In 2002, she was invited to be a cast member in the U.S. independent film La Mestiza. She traveled to the United States and continued her career with Fonovideo and Televisa with the telenovela El Amor No Tiene Precio. She was later invited by Telemundo to star in several episodes of the series Decisiones.

In an interview in Bold Journey, she had stated:Adaptability: One of my greatest strengths is my ability to adapt to different situations and challenges. This quality has allowed me to navigate through various industries, roles, and job responsibilities with ease. I have the flexibility to adjust my approach and find innovative solutions. Adaptability has empowered me to stay ahead of the curve and thrive in dynamic work environments.

== Filmography ==

=== Television ===

| Year(s) | Title of Television Show | Character | Channel/Television Network |
| 2014 | Violetta | Presenter on YouMix | Disney Channel Latinoamérica |
| 2005-2006 | Decisiones | Various personalities | Telemundo |
| El cuerpo del deseo | Clara |
| El amor no tiene precio | Dr.
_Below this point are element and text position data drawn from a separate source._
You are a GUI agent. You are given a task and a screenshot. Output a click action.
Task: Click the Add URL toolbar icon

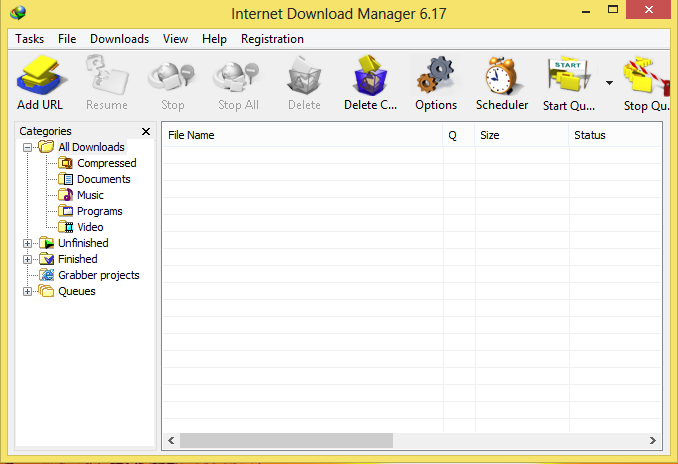click(x=40, y=75)
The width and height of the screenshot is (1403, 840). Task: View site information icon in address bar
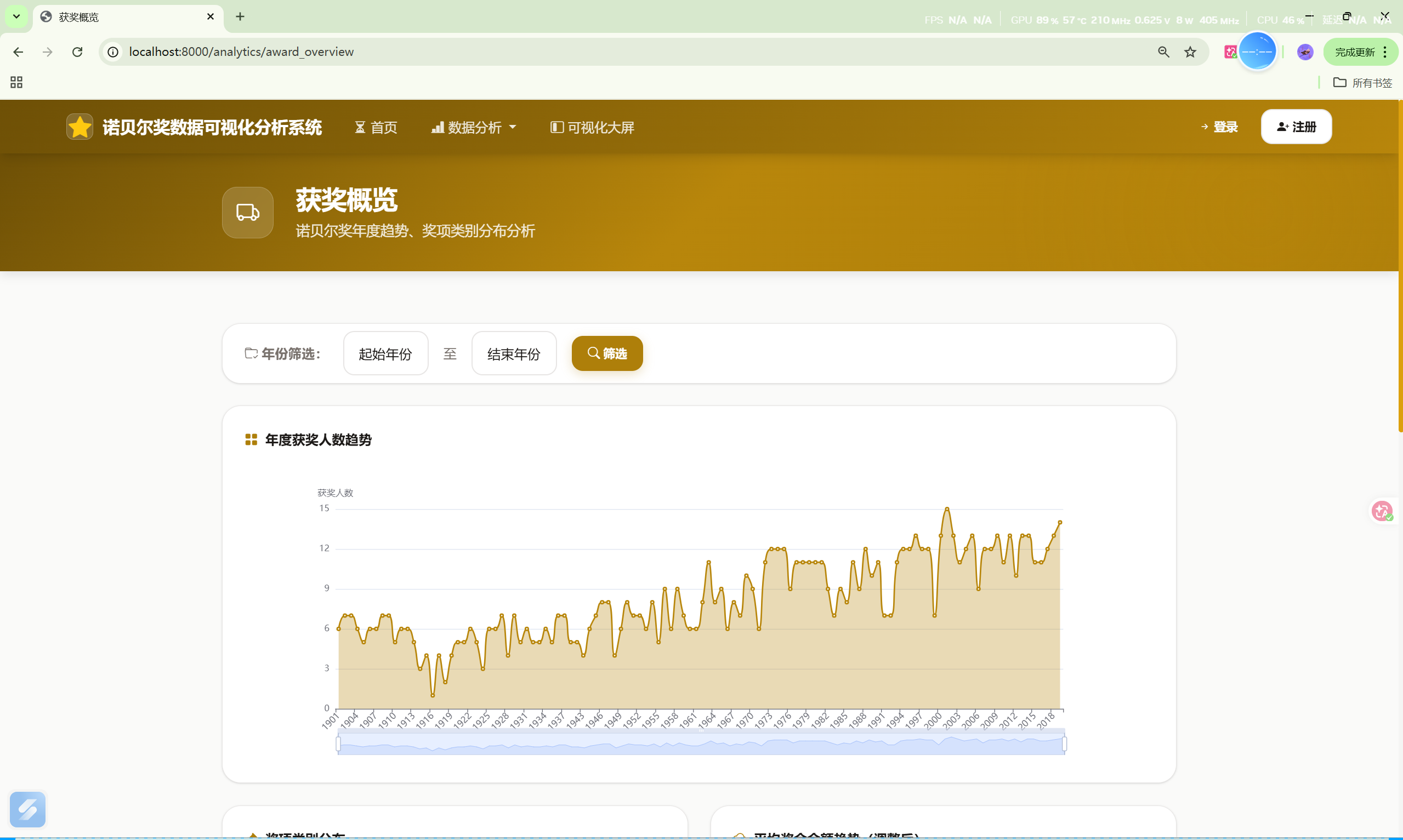click(x=113, y=52)
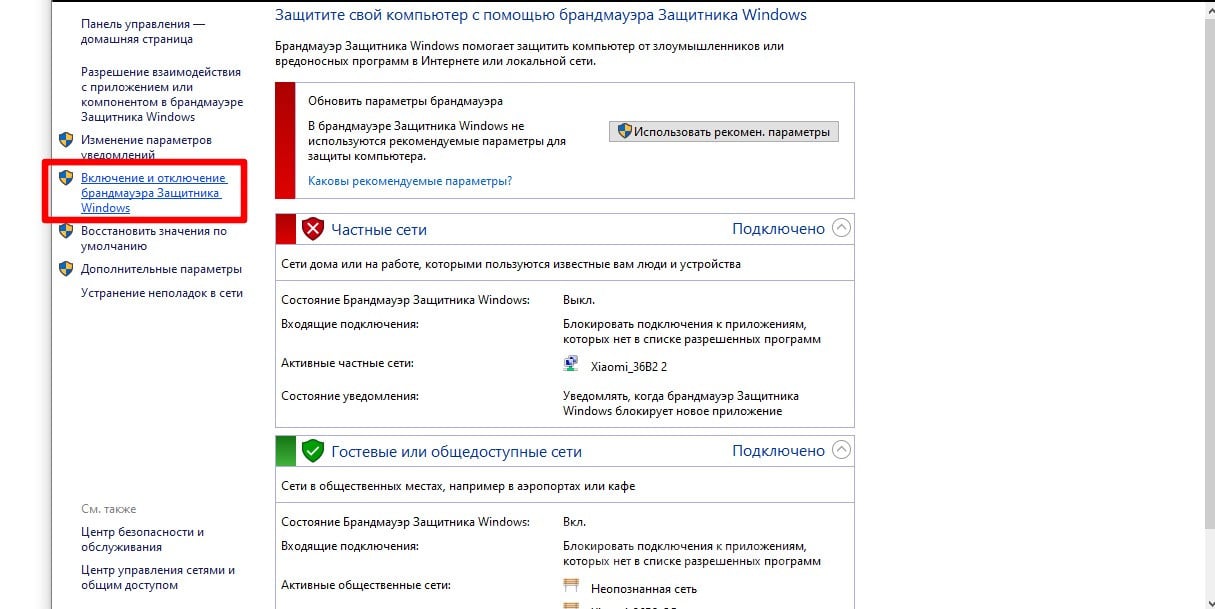
Task: Click the shield icon beside Восстановить значения по умолчанию
Action: pyautogui.click(x=66, y=231)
Ligia Helena | Canal de las Estrellas |
| 1999-2000 | Tabú | Cristina | RCN Televisión |
| 1999-2000 | Alejo, la búsqueda del amor | Alicia Dorada | Caracol Televisión |
| 1998-1999 | ¡Ay cosita linda mamá! | Maryluz Jaramillo |
| 1996-1998 | Prisioneros del amor | Erika Falcón | Cadena Uno |
| 1995 | Mi generación |  | Cinevision |
| 1994-1995 | Paloma | Tatiana | Cadena Uno |
| 1993-1994 | Pasiones secretas | Pachita |
| 1990-1991 | La casa de las dos palmas | Paula 'Paulita' Morales Herreros | Cadena Dos |
| 1990 | El fantasma de mamá |  |  |
| 1989-1990 | Azúcar | Mariana Solaz | Cadena 2 |
| 1988 | El visitante |  |  |
| 1987 | Huracán |  | Cadena Uno |
| 1986 | El ángel de piedra |  |
| 1985 | Imagínate |  |
| 1983 | Pequeños gigantes |  |  |

== Presenter ==

| Year | Títle | Role | Channel |
|  | Supervisor | Presenter | RTI Producciones |
|  | Star Jacks | Proyectamos TV |
|  | Event news | Jorge Barón Televisión |

=== Premios India Catalina ===
India Catalina - Best Child Actress

=== Prize TV and Novelas ===
Nominarions TV and Novelas - Best Presenter.